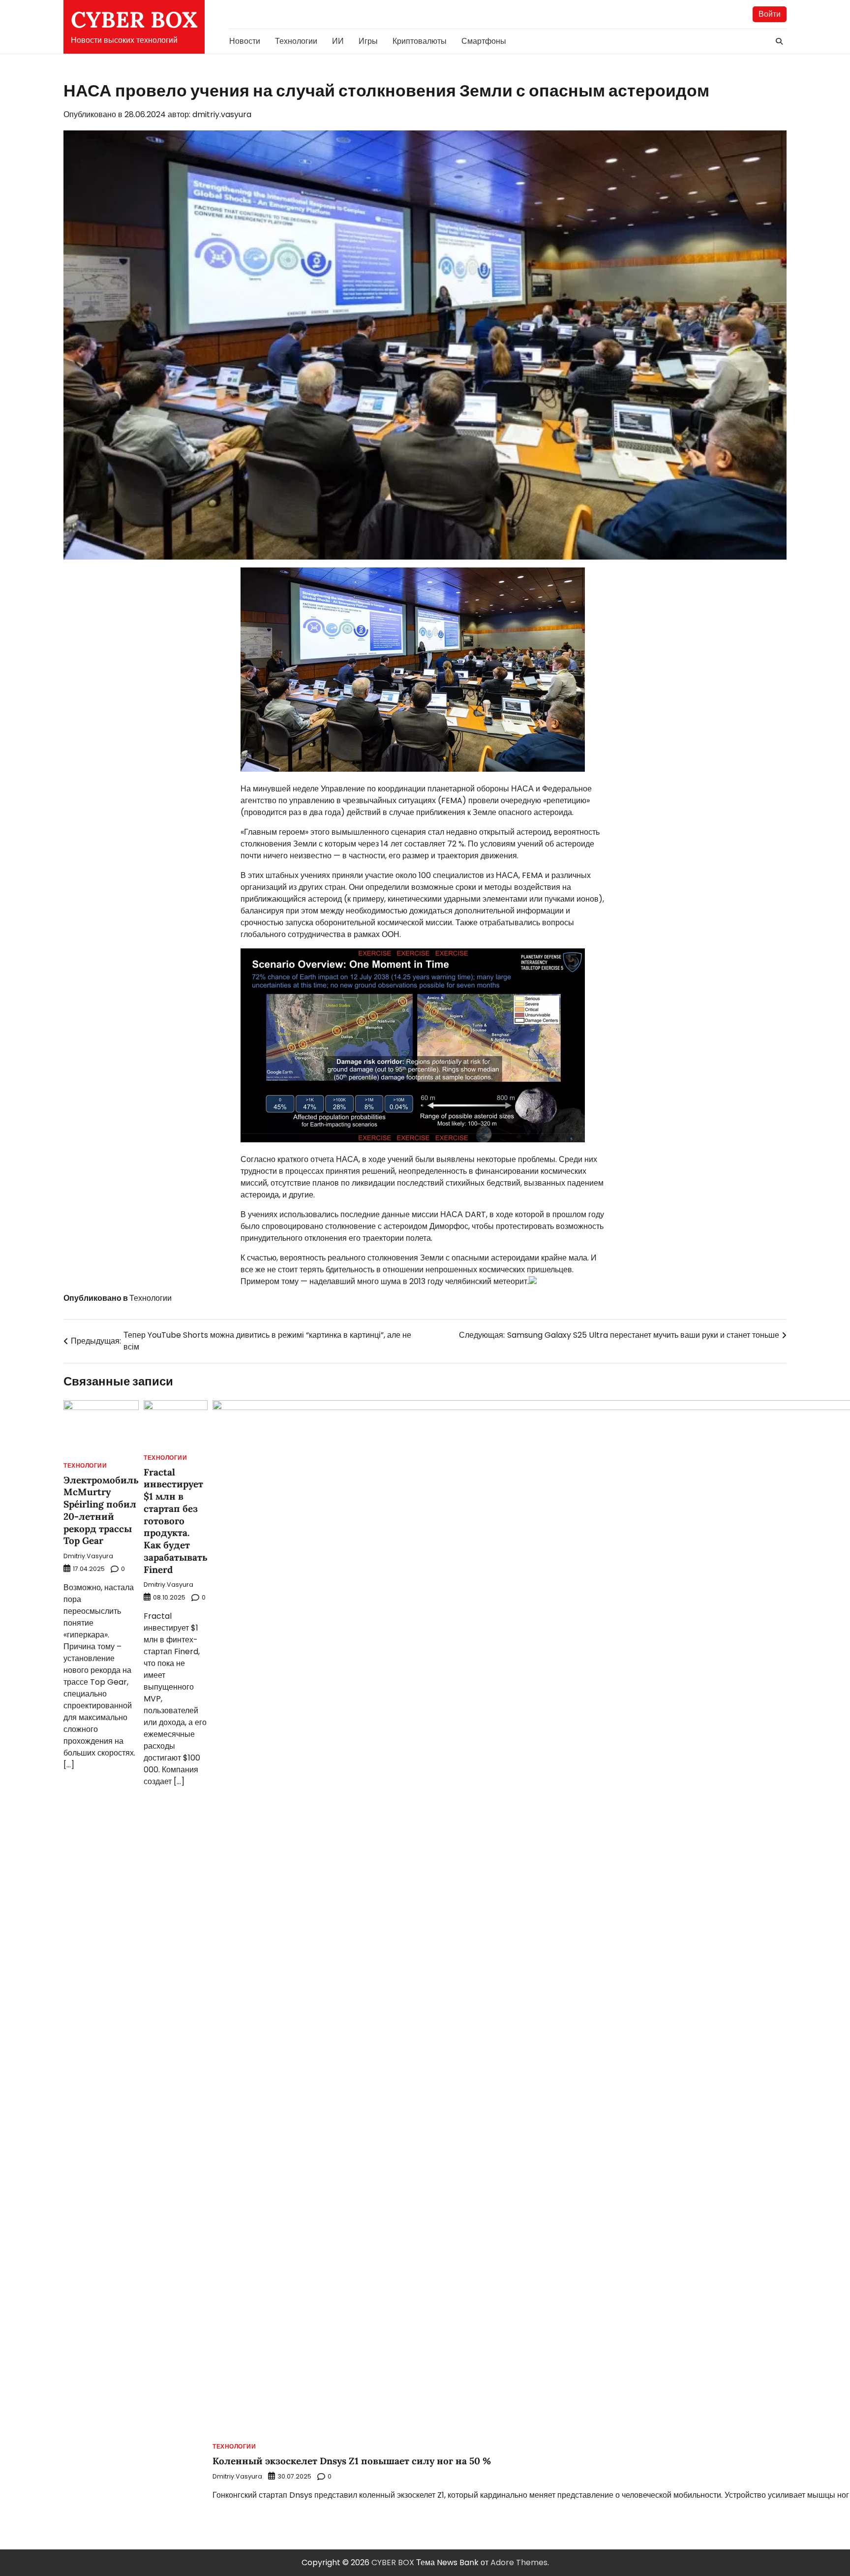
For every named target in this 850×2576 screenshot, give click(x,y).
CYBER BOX (134, 19)
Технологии (296, 41)
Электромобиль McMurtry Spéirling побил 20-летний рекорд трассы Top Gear (101, 1510)
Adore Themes (518, 2562)
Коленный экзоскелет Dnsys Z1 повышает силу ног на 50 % (351, 2461)
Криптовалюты (420, 41)
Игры (368, 41)
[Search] (779, 41)
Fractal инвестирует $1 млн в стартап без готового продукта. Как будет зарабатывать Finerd (176, 1520)
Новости (244, 41)
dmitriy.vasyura (221, 114)
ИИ (338, 41)
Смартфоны (483, 41)
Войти (770, 14)
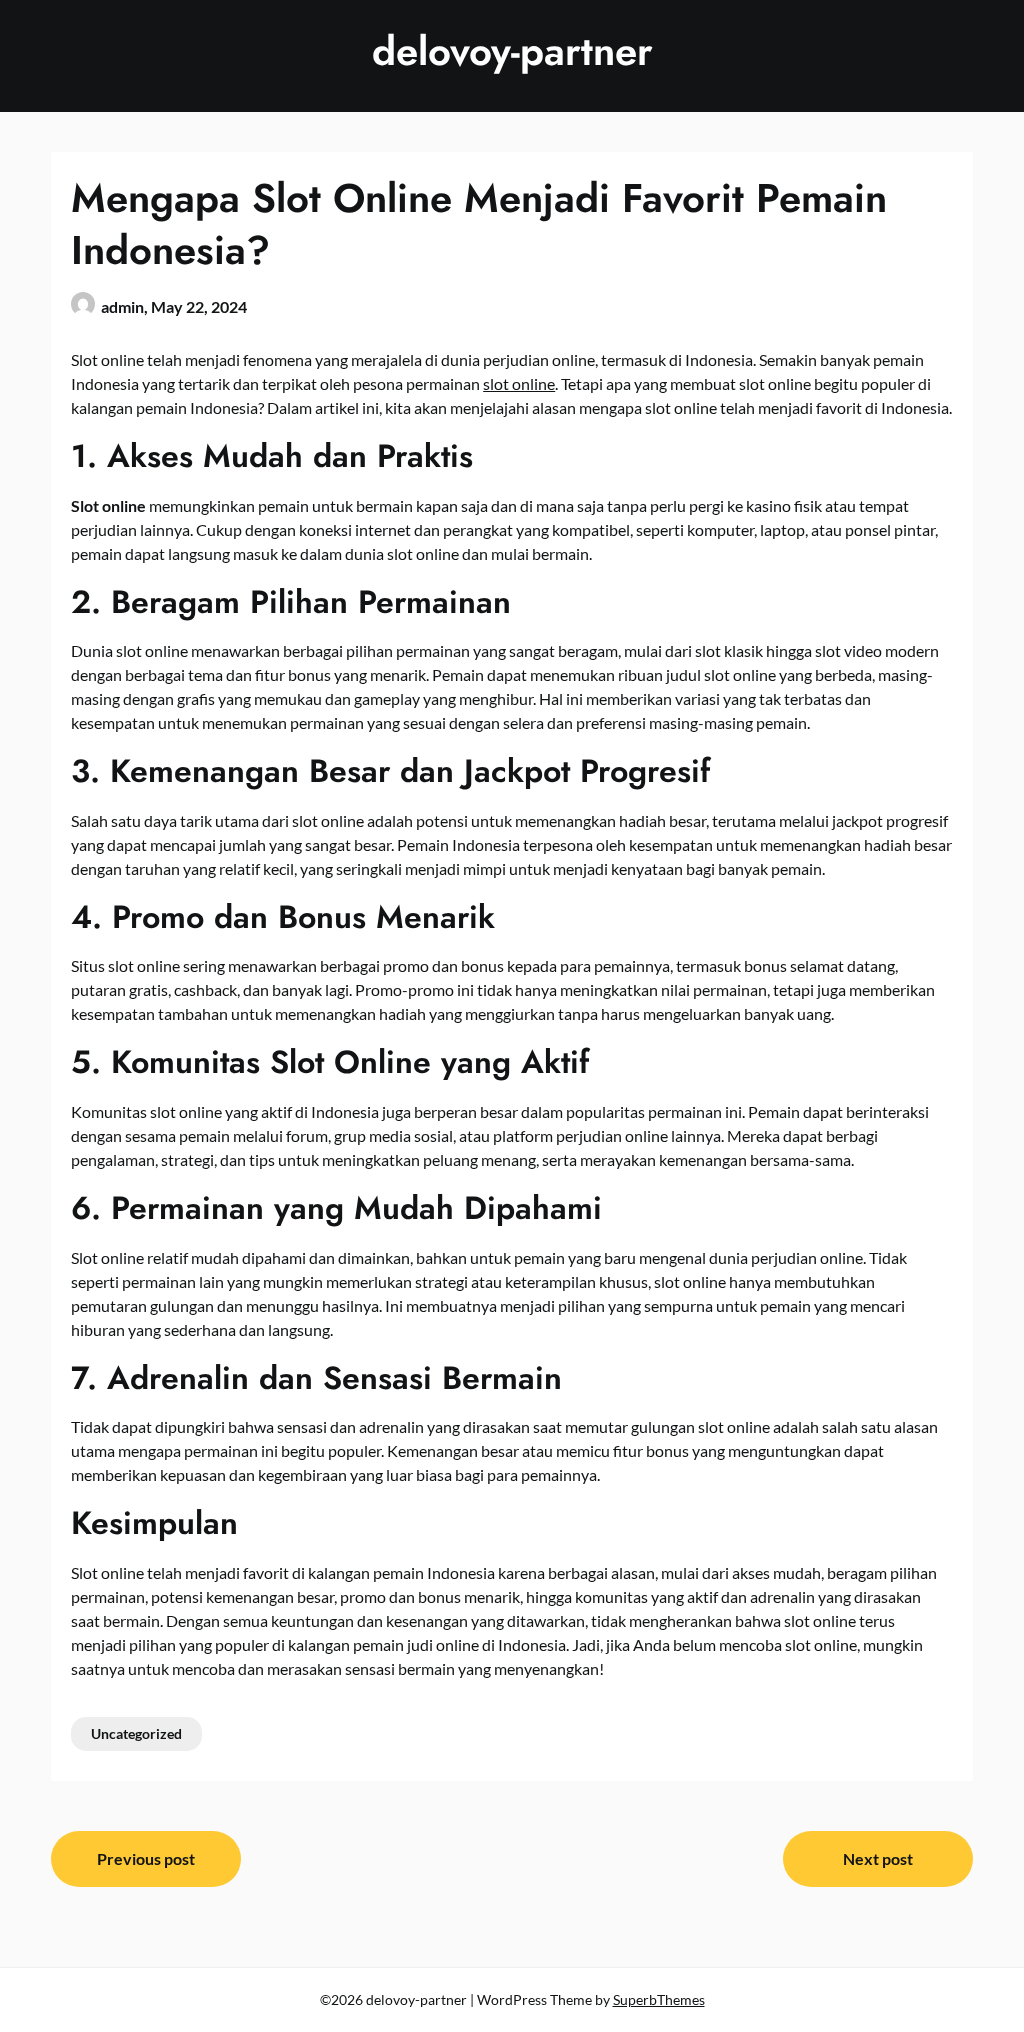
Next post (878, 1858)
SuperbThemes (659, 1999)
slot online (519, 383)
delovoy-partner (512, 51)
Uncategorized (136, 1733)
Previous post (146, 1858)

--*--

Set down the line containing "Криптовалюты (420, 41)", then every later line through the end of the material, exactly as written; omit any picture.

Криптовалюты (420, 41)
Игры (368, 41)
[Search] (779, 41)
Fractal инвестирует $1 млн в стартап без готового продукта. Как будет зарабатывать Finerd (176, 1520)
Новости (244, 41)
dmitriy.vasyura (221, 114)
ИИ (338, 41)
Смартфоны (483, 41)
Войти (770, 14)
Next post (878, 1858)
SuperbThemes (659, 1999)
slot online (519, 383)
delovoy-partner (512, 51)
Uncategorized (136, 1733)
Previous post (146, 1858)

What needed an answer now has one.